Collected data entries
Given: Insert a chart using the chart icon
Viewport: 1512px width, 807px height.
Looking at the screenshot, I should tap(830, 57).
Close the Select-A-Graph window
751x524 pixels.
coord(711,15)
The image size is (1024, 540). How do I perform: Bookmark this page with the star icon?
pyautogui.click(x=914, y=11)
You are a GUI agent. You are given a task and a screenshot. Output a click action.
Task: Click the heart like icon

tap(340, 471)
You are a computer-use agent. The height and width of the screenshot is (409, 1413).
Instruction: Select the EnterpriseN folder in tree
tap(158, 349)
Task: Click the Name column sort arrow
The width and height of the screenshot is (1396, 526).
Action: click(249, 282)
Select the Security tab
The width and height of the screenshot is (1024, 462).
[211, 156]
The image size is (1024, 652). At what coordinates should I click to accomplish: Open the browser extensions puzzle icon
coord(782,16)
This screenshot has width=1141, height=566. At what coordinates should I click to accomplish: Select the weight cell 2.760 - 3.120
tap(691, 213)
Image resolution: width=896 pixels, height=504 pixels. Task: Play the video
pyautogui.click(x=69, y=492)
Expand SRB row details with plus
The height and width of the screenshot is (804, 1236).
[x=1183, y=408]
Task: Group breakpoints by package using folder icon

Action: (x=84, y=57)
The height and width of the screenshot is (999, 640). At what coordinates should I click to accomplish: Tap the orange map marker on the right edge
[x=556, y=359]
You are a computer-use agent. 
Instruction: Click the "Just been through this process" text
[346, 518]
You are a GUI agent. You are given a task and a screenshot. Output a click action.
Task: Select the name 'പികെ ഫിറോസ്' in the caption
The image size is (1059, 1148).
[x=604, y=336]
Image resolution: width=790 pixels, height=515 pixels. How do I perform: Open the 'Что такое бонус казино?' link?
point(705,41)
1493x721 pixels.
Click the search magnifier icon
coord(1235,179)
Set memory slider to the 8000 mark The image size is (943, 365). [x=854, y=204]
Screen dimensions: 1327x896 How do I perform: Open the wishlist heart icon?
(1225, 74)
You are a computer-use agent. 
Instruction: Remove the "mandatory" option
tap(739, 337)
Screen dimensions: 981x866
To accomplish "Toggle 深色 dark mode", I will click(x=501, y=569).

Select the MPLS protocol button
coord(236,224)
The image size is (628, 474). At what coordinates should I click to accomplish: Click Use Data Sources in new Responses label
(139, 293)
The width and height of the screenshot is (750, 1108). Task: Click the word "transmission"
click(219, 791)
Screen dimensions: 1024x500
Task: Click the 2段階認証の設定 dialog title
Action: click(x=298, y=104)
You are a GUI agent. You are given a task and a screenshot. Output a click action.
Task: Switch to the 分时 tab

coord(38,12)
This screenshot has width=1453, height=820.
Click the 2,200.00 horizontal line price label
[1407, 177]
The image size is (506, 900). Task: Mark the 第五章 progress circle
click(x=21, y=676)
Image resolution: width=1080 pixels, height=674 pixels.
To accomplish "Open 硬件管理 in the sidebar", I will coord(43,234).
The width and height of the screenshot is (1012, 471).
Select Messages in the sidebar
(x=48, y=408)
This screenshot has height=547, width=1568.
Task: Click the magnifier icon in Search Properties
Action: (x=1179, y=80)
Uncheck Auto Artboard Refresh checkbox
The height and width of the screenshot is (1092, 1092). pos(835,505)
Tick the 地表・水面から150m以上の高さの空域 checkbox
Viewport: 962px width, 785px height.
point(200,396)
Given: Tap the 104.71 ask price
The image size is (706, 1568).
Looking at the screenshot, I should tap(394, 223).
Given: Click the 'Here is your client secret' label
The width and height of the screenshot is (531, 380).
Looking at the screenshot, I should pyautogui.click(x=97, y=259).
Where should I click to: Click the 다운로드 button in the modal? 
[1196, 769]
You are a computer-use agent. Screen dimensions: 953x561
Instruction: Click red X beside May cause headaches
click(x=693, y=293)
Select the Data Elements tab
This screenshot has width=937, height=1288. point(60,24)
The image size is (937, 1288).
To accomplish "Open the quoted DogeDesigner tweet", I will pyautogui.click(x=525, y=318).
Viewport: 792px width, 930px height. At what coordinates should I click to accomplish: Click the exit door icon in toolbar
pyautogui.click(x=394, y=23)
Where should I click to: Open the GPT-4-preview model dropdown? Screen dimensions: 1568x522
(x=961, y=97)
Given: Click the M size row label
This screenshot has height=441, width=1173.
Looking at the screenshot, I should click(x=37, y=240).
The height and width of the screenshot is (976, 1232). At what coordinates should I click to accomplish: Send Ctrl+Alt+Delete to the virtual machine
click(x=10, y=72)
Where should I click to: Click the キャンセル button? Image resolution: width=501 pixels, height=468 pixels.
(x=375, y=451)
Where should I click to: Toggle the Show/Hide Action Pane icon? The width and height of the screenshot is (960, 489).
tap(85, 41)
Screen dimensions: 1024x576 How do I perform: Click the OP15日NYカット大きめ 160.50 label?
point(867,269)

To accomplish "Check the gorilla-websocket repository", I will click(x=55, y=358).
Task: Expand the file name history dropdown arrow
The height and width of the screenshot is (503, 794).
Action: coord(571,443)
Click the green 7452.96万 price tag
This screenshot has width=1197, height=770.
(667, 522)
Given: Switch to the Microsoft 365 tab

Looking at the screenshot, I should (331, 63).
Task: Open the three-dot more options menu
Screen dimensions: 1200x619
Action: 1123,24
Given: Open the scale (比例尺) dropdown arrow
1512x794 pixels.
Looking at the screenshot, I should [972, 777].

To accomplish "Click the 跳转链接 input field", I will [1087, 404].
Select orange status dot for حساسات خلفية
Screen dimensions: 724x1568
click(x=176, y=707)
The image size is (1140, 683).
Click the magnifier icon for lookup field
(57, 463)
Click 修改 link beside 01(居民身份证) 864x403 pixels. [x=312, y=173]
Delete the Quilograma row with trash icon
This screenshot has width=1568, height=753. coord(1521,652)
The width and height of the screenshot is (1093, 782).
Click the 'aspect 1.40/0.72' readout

**Problem:**
Would you print all of the records exactly as they were given?

**Solution:**
Given: Insert a chart using the chart icon
Viewport: 1512px width, 807px height.
Looking at the screenshot, I should tap(830, 57).
Close the Select-A-Graph window
751x524 pixels.
coord(711,15)
The image size is (1024, 540). How do I perform: Bookmark this page with the star icon?
pyautogui.click(x=914, y=11)
You are a GUI agent. You are given a task and a screenshot. Output a click action.
Task: Click the heart like icon

tap(340, 471)
You are a computer-use agent. The height and width of the screenshot is (409, 1413).
Instruction: Select the EnterpriseN folder in tree
tap(158, 349)
Task: Click the Name column sort arrow
The width and height of the screenshot is (1396, 526).
Action: click(249, 282)
Select the Security tab
The width and height of the screenshot is (1024, 462).
[211, 156]
The image size is (1024, 652). At what coordinates should I click to accomplish: Open the browser extensions puzzle icon
coord(782,16)
This screenshot has width=1141, height=566. At what coordinates should I click to accomplish: Select the weight cell 2.760 - 3.120
tap(691, 213)
Image resolution: width=896 pixels, height=504 pixels. Task: Play the video
pyautogui.click(x=69, y=492)
Expand SRB row details with plus
The height and width of the screenshot is (804, 1236).
[x=1183, y=408]
Task: Group breakpoints by package using folder icon

Action: (x=84, y=57)
The height and width of the screenshot is (999, 640). At what coordinates should I click to accomplish: Tap the orange map marker on the right edge
[x=556, y=359]
You are a computer-use agent. 
Instruction: Click the "Just been through this process" text
[346, 518]
You are a GUI agent. You are given a task and a screenshot. Output a click action.
Task: Select the name 'പികെ ഫിറോസ്' in the caption
The image size is (1059, 1148).
[x=604, y=336]
Image resolution: width=790 pixels, height=515 pixels. How do I perform: Open the 'Что такое бонус казино?' link?
point(705,41)
1493x721 pixels.
Click the search magnifier icon
coord(1235,179)
Set memory slider to the 8000 mark The image size is (943, 365). [x=854, y=204]
Screen dimensions: 1327x896 How do I perform: Open the wishlist heart icon?
(1225, 74)
You are a computer-use agent. 
Instruction: Remove the "mandatory" option
tap(739, 337)
Screen dimensions: 981x866
To accomplish "Toggle 深色 dark mode", I will click(x=501, y=569).

Select the MPLS protocol button
coord(236,224)
The image size is (628, 474). At what coordinates should I click to accomplish: Click Use Data Sources in new Responses label
(139, 293)
The width and height of the screenshot is (750, 1108). Task: Click the word "transmission"
click(219, 791)
Screen dimensions: 1024x500
Task: Click the 2段階認証の設定 dialog title
Action: click(x=298, y=104)
You are a GUI agent. You are given a task and a screenshot. Output a click action.
Task: Switch to the 分时 tab

coord(38,12)
This screenshot has width=1453, height=820.
Click the 2,200.00 horizontal line price label
[1407, 177]
The image size is (506, 900). Task: Mark the 第五章 progress circle
click(x=21, y=676)
Image resolution: width=1080 pixels, height=674 pixels.
To accomplish "Open 硬件管理 in the sidebar", I will coord(43,234).
The width and height of the screenshot is (1012, 471).
Select Messages in the sidebar
(x=48, y=408)
This screenshot has height=547, width=1568.
Task: Click the magnifier icon in Search Properties
Action: (x=1179, y=80)
Uncheck Auto Artboard Refresh checkbox
The height and width of the screenshot is (1092, 1092). pos(835,505)
Tick the 地表・水面から150m以上の高さの空域 checkbox
Viewport: 962px width, 785px height.
point(200,396)
Given: Tap the 104.71 ask price
The image size is (706, 1568).
Looking at the screenshot, I should tap(394, 223).
Given: Click the 'Here is your client secret' label
The width and height of the screenshot is (531, 380).
Looking at the screenshot, I should pyautogui.click(x=97, y=259).
Where should I click to: Click the 다운로드 button in the modal? 
[1196, 769]
You are a computer-use agent. Screen dimensions: 953x561
Instruction: Click red X beside May cause headaches
click(x=693, y=293)
Select the Data Elements tab
This screenshot has width=937, height=1288. point(60,24)
The image size is (937, 1288).
To accomplish "Open the quoted DogeDesigner tweet", I will pyautogui.click(x=525, y=318).
Viewport: 792px width, 930px height. At what coordinates should I click to accomplish: Click the exit door icon in toolbar
pyautogui.click(x=394, y=23)
Where should I click to: Open the GPT-4-preview model dropdown? Screen dimensions: 1568x522
(x=961, y=97)
Given: Click the M size row label
This screenshot has height=441, width=1173.
Looking at the screenshot, I should click(x=37, y=240).
The height and width of the screenshot is (976, 1232). At what coordinates should I click to accomplish: Send Ctrl+Alt+Delete to the virtual machine
click(x=10, y=72)
Where should I click to: Click the キャンセル button? Image resolution: width=501 pixels, height=468 pixels.
(x=375, y=451)
Where should I click to: Toggle the Show/Hide Action Pane icon? The width and height of the screenshot is (960, 489).
tap(85, 41)
Screen dimensions: 1024x576 How do I perform: Click the OP15日NYカット大きめ 160.50 label?
point(867,269)

To accomplish "Check the gorilla-websocket repository", I will click(x=55, y=358).
Task: Expand the file name history dropdown arrow
The height and width of the screenshot is (503, 794).
Action: coord(571,443)
Click the green 7452.96万 price tag
This screenshot has width=1197, height=770.
(667, 522)
Given: Switch to the Microsoft 365 tab

Looking at the screenshot, I should (331, 63).
Task: Open the three-dot more options menu
Screen dimensions: 1200x619
Action: 1123,24
Given: Open the scale (比例尺) dropdown arrow
1512x794 pixels.
Looking at the screenshot, I should [972, 777].

To accomplish "Click the 跳转链接 input field", I will [1087, 404].
Select orange status dot for حساسات خلفية
Screen dimensions: 724x1568
click(x=176, y=707)
The image size is (1140, 683).
Click the magnifier icon for lookup field
(57, 463)
Click 修改 link beside 01(居民身份证) 864x403 pixels. [x=312, y=173]
Delete the Quilograma row with trash icon
This screenshot has width=1568, height=753. coord(1521,652)
The width and height of the screenshot is (1093, 782).
Click the 'aspect 1.40/0.72' readout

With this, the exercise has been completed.